GSA Annual Meeting in Phoenix, Arizona, USA - 2019

Paper No. 260-11
Presentation Time: 9:00 AM-6:30 PM

PENTELIC MARBLE PROVENANCE USING X-RAY FLUORESCENCE SPECTROSCOPY AND K-MEANS CLUSTERING


SHINSATO, Lara M., School of Geographical Sciences and Urban Planning, Arizona State University, Coor Hall, 5th floor, 975 S. Myrtle Ave., Tempe, AZ 85287, PIKE, Scott, Environmental Science Department and Archaeology Program, Willamette University, 900 State Street, Salem, OR 97301 and SMITH, Jeff, Environmental Science Department, Willamette University, 900 State St, Salem, OR 97301

The quarries on the south slope of Mt. Pentelikon in Attica, Greece were a primary source of white marble for ancient Greek and Roman buildings, sculptures, and monuments.
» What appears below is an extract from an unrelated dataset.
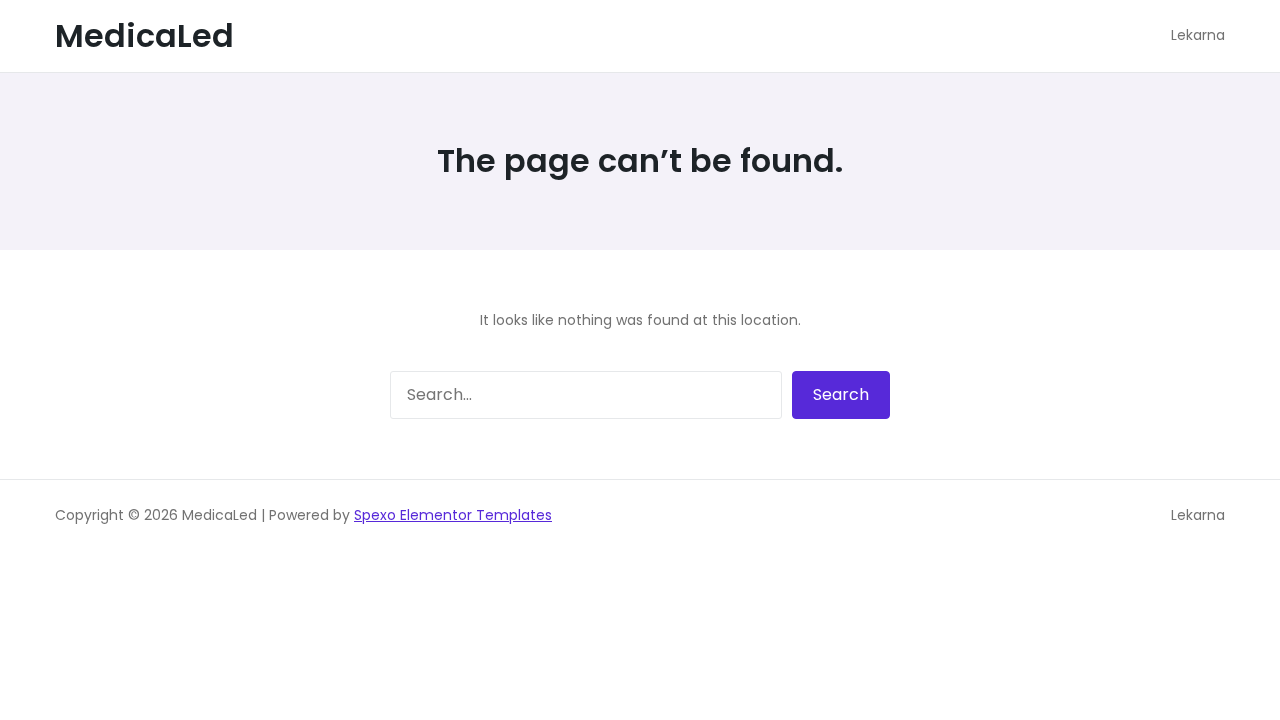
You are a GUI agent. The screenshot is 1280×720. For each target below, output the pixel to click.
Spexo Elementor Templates (453, 515)
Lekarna (1198, 515)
The use of Pentelic marble can be traced back to the beginning of the 5th Century B.C.E. where it was first used on a large-scale for the construction of monuments atop the Athenian acropolis including the current Parthenon and its sculptural program as well as the Athena Nike Temple. The Romans used the marble for many sculptures and monuments including the facing of the porch in the Pantheon in Rome. To gain a better understanding of the trade, use, and preference of Pentelic marble in antiquity, archaeological scientists developed a stable isotope database of carbon and oxygen (δ13C and δ18O) to not only distinguish Pentelic marble from other white marble sources in the Mediterranean Basin (interquarry variation), but to also distinguish between individual quarry pits and quarry areas within the Pentelic quarry region (intraquarry variation). While previous stable isotope studies have been able to distinguish between major white marble sources, there is still a lack of significant structure within the isotope data for intraquarry site discrimination. This study aims to address this issue by combining handheld-XRF geochemical analysis with data mining techniques to differentiate amongst known ancient Pentelic quarries. By analyzing Pentelic marble geochemical data using a K-Means clustering algorithm, this study identifies clusters within the data that can be used to better classify and identify variables for future marble provenance studies.